Mémoires d’un cambrioleur retiré des affaires/Partie 2/Chapitre XXIV

Éditions Albin Michel Voir et modifier les données sur Wikidata (p. 419-424).

XXIV

rédemption

La pluie avait cessé. Un joli soleil de printemps dorait la façade des maisons. L’air était doux, une brise molle courait par les rues. Je hélai un taxi, et après y avoir fait monter Édith, jetai au chauffeur l’adresse qu’elle m’avait donnée…

— Mais vous êtes toute trempée, remarquai-je… Vous allez prendre froid… Il faut rentrer chez vous pour vous changer.

Édith sourit tristement.

— Ce serait difficile, dit-elle… car je n’ai qu’une robe… celle que j’ai sur le dos… Mais ne craignez rien, je suis habituée à la pluie… Ce n’est pas la première fois que je reçois une averse… Je crois que décidément il pleut autant à Paris qu’à Londres… seulement (je ne sais si c’est une idée) la pluie de Paris me semble plus gaie que celle de Londres.

Nous arrivions au bas de la rue Notre-Dame-de-Lorette, et le taxi allait s’engager dans le faubourg Montmartre, quand Édith me saisit vivement le bras, en disant :

— Oh ! non… non… ne passons pas par là…

— Et pourquoi ?

— Je vous le dirai tout à l’heure.

Je donnai l’ordre au chauffeur de prendre la rue Bourdaloue et la rue Laffitte…

— Figurez-vous, me dit Édith, au bout d’un instant, que l’autre jour… dans le faubourg Montmartre, devant un petit bar… j’ai aperçu Bill Sharper… Oui, Edgar… je l’ai vu comme je vous vois… et l’ai bien reconnu… Lui aussi m’a reconnue, car il m’a suivie aussitôt, mais je m’étais approchée d’un agent, et il n’a pas osé m’aborder… Il demeurait planté au bord du trottoir et attendait le moment où je me remettrais en route… J’ai profité d’un encombrement pour m’esquiver et me suis mise à courir comme une folle… Oh ! cet homme !… si j’allais le rencontrer encore !

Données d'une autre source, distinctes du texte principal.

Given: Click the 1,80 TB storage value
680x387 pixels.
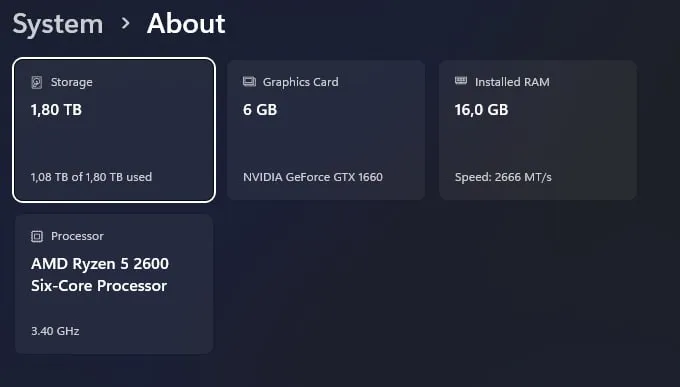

— Tranquillisez-vous, ma petite Édith, vous ne le reverrez plus…

— Est-ce possible ?

— Puisque je vous le dis… Bill Sharper est en ce moment entre les mains de la justice…

— Oh ! si vous pouviez dire vrai !

— C’est certain… Manzana aussi a été arrêté…

— Comment, ils étaient donc tous les deux à Paris ?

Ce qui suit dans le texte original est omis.